• **What needs to be done**:
Please give again, word for word, each line that falls between the line with "Image resolution: width=919" and the end of the data, inclusive.
#### Input records
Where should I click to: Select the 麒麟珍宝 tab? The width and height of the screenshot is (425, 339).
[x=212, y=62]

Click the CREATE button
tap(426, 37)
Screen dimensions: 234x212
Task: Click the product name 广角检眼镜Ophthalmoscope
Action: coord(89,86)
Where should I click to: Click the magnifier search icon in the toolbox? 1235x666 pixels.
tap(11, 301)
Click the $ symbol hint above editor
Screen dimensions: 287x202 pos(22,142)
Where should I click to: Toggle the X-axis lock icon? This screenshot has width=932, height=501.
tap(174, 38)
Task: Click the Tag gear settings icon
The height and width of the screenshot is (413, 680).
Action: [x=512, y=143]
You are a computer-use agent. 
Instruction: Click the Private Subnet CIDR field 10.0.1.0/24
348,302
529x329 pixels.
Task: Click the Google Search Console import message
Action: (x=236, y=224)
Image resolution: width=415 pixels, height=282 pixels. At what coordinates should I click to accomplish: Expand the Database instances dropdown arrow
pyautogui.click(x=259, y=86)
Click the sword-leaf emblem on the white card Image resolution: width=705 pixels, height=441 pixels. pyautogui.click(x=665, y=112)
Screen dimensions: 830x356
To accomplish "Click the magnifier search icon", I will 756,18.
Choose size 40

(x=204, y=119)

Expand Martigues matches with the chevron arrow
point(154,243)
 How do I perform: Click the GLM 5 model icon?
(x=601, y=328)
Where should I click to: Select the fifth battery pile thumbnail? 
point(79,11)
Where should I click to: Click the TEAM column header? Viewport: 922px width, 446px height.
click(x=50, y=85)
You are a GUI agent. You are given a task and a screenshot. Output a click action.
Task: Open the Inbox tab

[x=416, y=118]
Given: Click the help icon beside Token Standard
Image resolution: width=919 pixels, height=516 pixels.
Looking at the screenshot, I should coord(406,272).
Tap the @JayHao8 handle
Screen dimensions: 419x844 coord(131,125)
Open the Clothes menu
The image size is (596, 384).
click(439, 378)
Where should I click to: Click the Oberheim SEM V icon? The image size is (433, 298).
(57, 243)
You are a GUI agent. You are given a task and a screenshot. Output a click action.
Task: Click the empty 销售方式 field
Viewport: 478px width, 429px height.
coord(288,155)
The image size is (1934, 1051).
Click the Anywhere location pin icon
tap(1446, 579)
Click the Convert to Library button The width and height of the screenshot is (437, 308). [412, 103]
########
• **Output for this task**:
Image resolution: width=919 pixels, height=516 pixels.
Looking at the screenshot, I should coord(406,272).
Tap the @JayHao8 handle
Screen dimensions: 419x844 coord(131,125)
Open the Clothes menu
The image size is (596, 384).
click(439, 378)
Where should I click to: Click the Oberheim SEM V icon? The image size is (433, 298).
(57, 243)
You are a GUI agent. You are given a task and a screenshot. Output a click action.
Task: Click the empty 销售方式 field
Viewport: 478px width, 429px height.
coord(288,155)
The image size is (1934, 1051).
Click the Anywhere location pin icon
tap(1446, 579)
Click the Convert to Library button The width and height of the screenshot is (437, 308). [412, 103]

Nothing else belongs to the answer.